▶ _DOCUMENT PASSAGE_:
------------------------------------

The compensation of FedEx’s executives comprises three basic components: base salary; annual and long-term performance bonus plans; and long-term equity incentives. The Compensation Committee of the Board of Directors determines the compensation of the executive officers of FedEx, approves the objectives for the annual and long-term performance bonus plans, establishes the funding of the plans, determines the awards of long-term equity incentives and the individuals to whom such awards are made, and recommends to the Board of Directors the compensation of the chief executive officer.
 
Base Salary.    The establishment of competitive base compensation for FedEx’s executive officers is the primary objective in setting base salaries. The starting point for this process is to determine the relative importance of an executive officer’s position, the extent of accountability of the position and the skills required to perform the duties of the position. The Compensation Committee believes that general industry is an appropriate comparison category in determining competitive compensation because FedEx’s executives can be recruited from, and by, businesses outside FedEx’s industry peer group. In its fiscal 2002 executive compensation review, the Compensation Committee considered compensation survey information published by two major consulting firms of other companies available from a group of companies in general industry with annual sales in excess of $10 billion. Base salaries for FedEx executives, including Mr. Smith, are generally targeted at the 75th percentile of base salaries for comparable positions in the comparison surveys mentioned above.

------------------------------------

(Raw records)
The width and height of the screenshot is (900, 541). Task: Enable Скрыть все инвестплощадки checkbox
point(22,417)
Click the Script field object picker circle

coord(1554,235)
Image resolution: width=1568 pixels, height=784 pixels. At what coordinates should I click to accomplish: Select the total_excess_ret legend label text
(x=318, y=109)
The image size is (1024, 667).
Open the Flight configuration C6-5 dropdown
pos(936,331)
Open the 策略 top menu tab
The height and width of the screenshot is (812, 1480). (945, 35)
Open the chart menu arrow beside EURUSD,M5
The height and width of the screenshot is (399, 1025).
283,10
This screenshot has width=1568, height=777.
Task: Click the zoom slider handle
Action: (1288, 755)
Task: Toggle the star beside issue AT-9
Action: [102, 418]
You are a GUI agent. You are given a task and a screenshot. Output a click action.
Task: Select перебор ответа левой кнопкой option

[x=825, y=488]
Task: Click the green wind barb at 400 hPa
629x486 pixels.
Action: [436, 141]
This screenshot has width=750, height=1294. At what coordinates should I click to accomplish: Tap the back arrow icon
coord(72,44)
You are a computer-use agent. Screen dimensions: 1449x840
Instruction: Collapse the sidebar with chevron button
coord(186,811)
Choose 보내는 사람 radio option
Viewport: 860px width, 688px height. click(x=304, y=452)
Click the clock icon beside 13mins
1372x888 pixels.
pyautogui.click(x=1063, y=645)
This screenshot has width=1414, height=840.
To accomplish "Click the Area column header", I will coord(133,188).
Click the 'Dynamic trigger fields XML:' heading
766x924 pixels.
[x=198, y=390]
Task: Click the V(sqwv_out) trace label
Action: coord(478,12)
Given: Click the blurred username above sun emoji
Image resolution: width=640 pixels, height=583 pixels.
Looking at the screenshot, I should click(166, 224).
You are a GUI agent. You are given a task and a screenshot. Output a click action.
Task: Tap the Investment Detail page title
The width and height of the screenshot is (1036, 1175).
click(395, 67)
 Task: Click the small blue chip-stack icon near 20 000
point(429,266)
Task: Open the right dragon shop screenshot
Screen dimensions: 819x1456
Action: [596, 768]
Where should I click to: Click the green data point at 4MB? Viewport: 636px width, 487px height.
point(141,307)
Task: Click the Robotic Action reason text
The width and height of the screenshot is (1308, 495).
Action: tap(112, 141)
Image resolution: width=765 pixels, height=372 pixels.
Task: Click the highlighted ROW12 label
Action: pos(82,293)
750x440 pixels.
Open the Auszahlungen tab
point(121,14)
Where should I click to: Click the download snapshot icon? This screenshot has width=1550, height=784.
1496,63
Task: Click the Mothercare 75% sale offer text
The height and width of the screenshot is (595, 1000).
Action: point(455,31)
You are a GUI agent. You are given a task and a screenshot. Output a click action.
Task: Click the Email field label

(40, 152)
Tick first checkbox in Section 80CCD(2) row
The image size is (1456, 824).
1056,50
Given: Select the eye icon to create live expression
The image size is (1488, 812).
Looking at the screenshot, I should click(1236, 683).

------------------------------------

▶ _WHAT YOU SHOULD DO_: Print the passage about FedEx executive compensation from "The compensation of FedEx’s" up to and including "chief executive officer.". Rely only on the passage about FedEx executive compensation.

▶ _RESULT OF THE TASK_:
The compensation of FedEx’s executives comprises three basic components: base salary; annual and long-term performance bonus plans; and long-term equity incentives. The Compensation Committee of the Board of Directors determines the compensation of the executive officers of FedEx, approves the objectives for the annual and long-term performance bonus plans, establishes the funding of the plans, determines the awards of long-term equity incentives and the individuals to whom such awards are made, and recommends to the Board of Directors the compensation of the chief executive officer.